Je connais Anne-Lise depuis le mois de mai l’année dernière, au moment où j’ai su qu’il y avait ce record qui était prévu, même si c’était encore quelque chose d’officieux à l’époque.
Adrien (Séguret, ndlr), son mari, est mon entraîneur en course. On s’était dit que j’allais partir pour deux portions à ses côtés. Finalement, je n’en ai fait qu’une seule. Tellement d’amis voulaient participer… l’organisation a essayé de mettre un maximum de proches pour l’accompagner. Surtout que maintenant, on est limité à deux pacers par portion. Avant on pouvait en mettre plus, et puis les gens à côté pouvaient accompagner, ça ne posait pas de problème. Mais durant le record de Lambert Santelli, il a eu quelques soucis à cause d’un nombre trop important de personnes tout autour. C’était contre-productif. C’est pourquoi ils (la FFME, ndlr) ont fait ces limitations.
Avant la course, Anne-Lise est venue deux semaines en Corse, j’ai fait quatre sorties avec elle sur le GR, un peu partout. J’ai bloqué par mal de temps pour que l’on puisse découvrir les parties. On a passé une semaine ensemble à reconnaître le parcours. Hier, j’ai fait la portion du Cirque de la Solitude aux côtés d’Anne-Lise. J’avais la chance d’être avec Guillaume Perretti, l’ancien détenteur du record après Kilian Jornet. Le premier, Florian Barnabeu, a aussi eu la chance d’être avec Lambert Santelli (actuel détenteur du record masculin, ndlr). Ce sont tous les deux des valeurs sûres, qui permettent d’assurer en cas de défaillance. Il ne faut pas oublier qu’il fait très chaud, que c’est quelque chose de très dur et que ça ne se juge pas en distance. Le record se joue presque sur un coup de chance, entre tous ces paramètres. Ce n’est pas le genre de sortie où l’on peut faire des pronostics comme on le ferait sur des sentiers à Chamonix par exemple.

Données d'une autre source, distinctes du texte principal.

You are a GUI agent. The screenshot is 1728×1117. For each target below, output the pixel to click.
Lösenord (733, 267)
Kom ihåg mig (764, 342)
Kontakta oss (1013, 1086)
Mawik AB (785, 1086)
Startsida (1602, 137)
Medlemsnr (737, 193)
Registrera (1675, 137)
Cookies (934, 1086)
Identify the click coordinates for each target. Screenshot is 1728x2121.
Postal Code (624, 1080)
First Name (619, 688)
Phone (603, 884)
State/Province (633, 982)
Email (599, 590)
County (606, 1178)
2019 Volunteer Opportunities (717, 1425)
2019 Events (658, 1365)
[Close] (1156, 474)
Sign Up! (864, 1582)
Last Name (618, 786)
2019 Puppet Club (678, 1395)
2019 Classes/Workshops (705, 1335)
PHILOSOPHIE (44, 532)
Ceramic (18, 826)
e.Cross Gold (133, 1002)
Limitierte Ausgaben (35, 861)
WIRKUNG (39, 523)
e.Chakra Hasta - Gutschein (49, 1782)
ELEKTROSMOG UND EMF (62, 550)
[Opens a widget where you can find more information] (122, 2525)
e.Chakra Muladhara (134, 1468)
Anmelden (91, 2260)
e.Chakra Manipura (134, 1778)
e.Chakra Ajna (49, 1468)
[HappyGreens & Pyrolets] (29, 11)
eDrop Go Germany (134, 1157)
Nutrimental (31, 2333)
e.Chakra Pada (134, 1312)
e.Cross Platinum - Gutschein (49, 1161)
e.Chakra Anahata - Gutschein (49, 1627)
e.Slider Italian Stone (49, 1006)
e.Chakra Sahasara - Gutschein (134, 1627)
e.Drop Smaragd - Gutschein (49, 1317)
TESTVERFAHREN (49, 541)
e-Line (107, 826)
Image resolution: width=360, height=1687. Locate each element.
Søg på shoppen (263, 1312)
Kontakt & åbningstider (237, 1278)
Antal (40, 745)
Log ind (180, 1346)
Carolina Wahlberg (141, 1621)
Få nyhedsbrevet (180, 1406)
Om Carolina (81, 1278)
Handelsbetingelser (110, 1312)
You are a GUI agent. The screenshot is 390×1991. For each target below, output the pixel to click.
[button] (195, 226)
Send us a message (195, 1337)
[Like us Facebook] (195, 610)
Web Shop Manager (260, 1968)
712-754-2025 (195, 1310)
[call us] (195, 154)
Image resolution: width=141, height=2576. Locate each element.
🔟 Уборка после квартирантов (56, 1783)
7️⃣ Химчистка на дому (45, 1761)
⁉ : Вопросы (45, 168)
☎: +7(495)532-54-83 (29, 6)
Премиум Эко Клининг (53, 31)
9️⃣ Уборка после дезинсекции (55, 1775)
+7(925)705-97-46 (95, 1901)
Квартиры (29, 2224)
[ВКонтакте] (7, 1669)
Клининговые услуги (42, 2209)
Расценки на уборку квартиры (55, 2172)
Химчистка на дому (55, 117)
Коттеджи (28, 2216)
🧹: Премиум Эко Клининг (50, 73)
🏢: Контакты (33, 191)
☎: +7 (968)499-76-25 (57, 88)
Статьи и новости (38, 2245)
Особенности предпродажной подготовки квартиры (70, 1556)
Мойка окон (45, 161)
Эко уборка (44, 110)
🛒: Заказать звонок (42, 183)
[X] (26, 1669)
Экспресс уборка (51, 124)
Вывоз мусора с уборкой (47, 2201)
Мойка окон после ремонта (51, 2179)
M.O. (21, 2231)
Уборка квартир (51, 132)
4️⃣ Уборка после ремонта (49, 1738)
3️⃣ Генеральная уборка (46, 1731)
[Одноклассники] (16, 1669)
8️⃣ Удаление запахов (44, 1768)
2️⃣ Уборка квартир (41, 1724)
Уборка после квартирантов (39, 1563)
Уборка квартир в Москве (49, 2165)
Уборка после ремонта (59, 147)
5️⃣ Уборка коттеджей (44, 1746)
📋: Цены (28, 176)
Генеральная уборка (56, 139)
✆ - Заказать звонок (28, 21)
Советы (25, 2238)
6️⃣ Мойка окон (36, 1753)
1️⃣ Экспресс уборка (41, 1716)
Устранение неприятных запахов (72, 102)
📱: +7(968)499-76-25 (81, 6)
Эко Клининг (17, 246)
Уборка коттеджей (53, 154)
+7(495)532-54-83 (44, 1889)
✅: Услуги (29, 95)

T’es-tu entraîné spécifiquement pour ce projet ?
Oui, j’ai tout donné pour avoir les capacités de tenir, même si j’ai fait une petite portion. À la base, je n’étais pas apte à réussir. C’est Adrien qui m’a entraîné pour. Si on n’a jamais couru avec Anne-Lise, on ne peut savoir comment ça se passe. Elle vous met tout le monde dans rouge. Par exemple Sébastien (Chaigneau, ultra-trailer professionnel, ndlr) n’a pas réussi à finir, tout comme Florian Barnabeu, un jeune très fort qui a pris un énorme coup de chaud. Il a dû arrêter, alors qu'il vaut quasiment 30 minutes au 10 km, un très gros temps, très bien entraîné, qui a aussi fait une préparation spécifique pour ça.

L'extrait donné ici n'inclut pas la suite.